## Recorded information:
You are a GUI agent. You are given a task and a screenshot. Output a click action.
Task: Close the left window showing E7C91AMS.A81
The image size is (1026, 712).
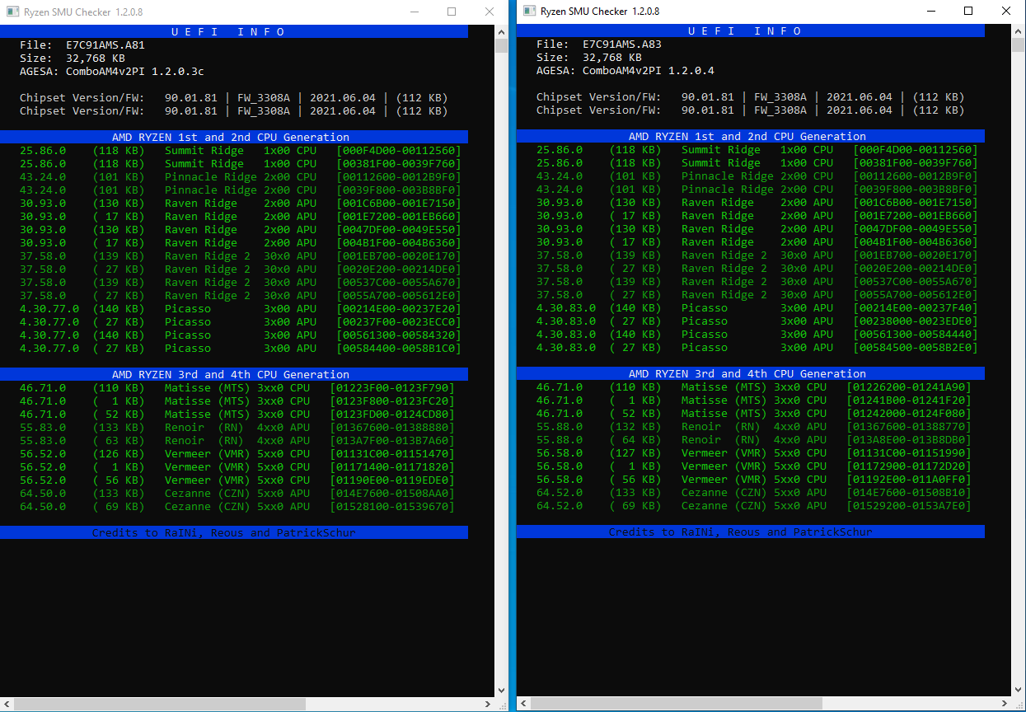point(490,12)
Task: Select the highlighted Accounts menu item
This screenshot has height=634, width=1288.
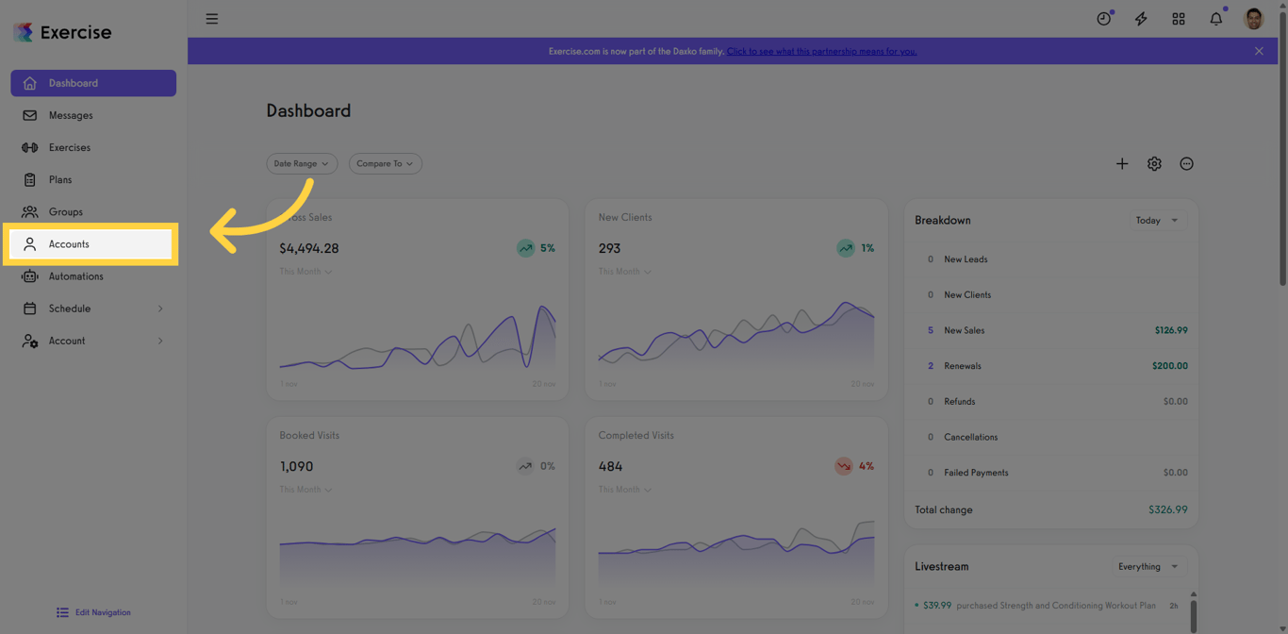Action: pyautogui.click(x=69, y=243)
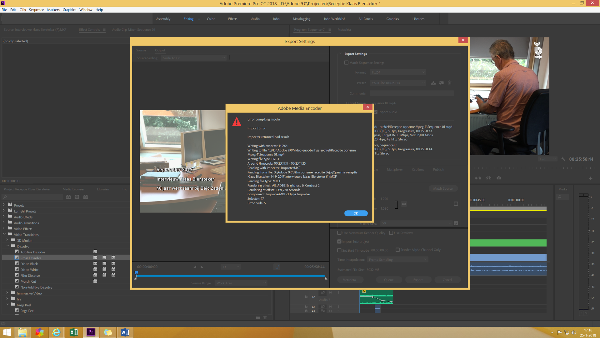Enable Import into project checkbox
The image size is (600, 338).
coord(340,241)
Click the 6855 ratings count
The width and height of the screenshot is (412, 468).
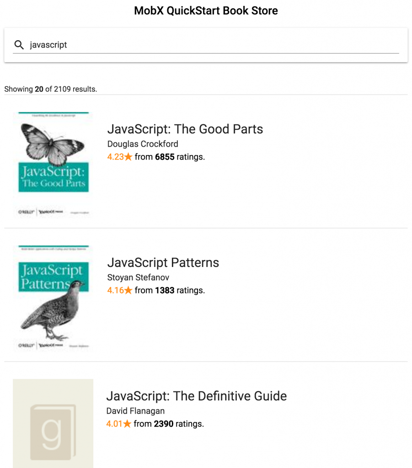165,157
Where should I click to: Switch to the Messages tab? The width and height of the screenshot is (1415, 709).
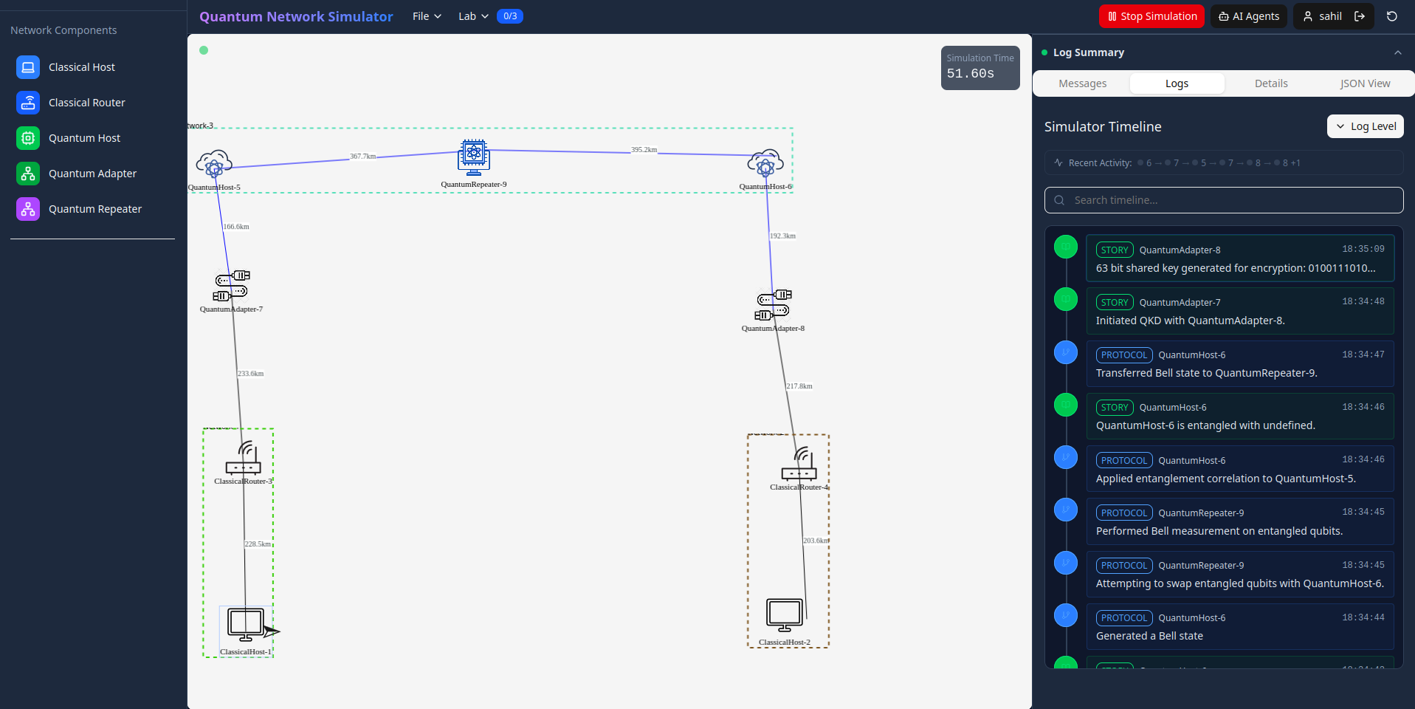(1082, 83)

## Problem description:
Could you repeat exactly the lines from the first one of the records above through the line containing "Task: Select the", leaving out any pictures?

## Task output:
You are a GUI agent. You are given a task and a screenshot. Output a click action.
Task: Close the left window showing E7C91AMS.A81
The image size is (1026, 712).
point(490,12)
Task: Select the highlighted Accounts menu item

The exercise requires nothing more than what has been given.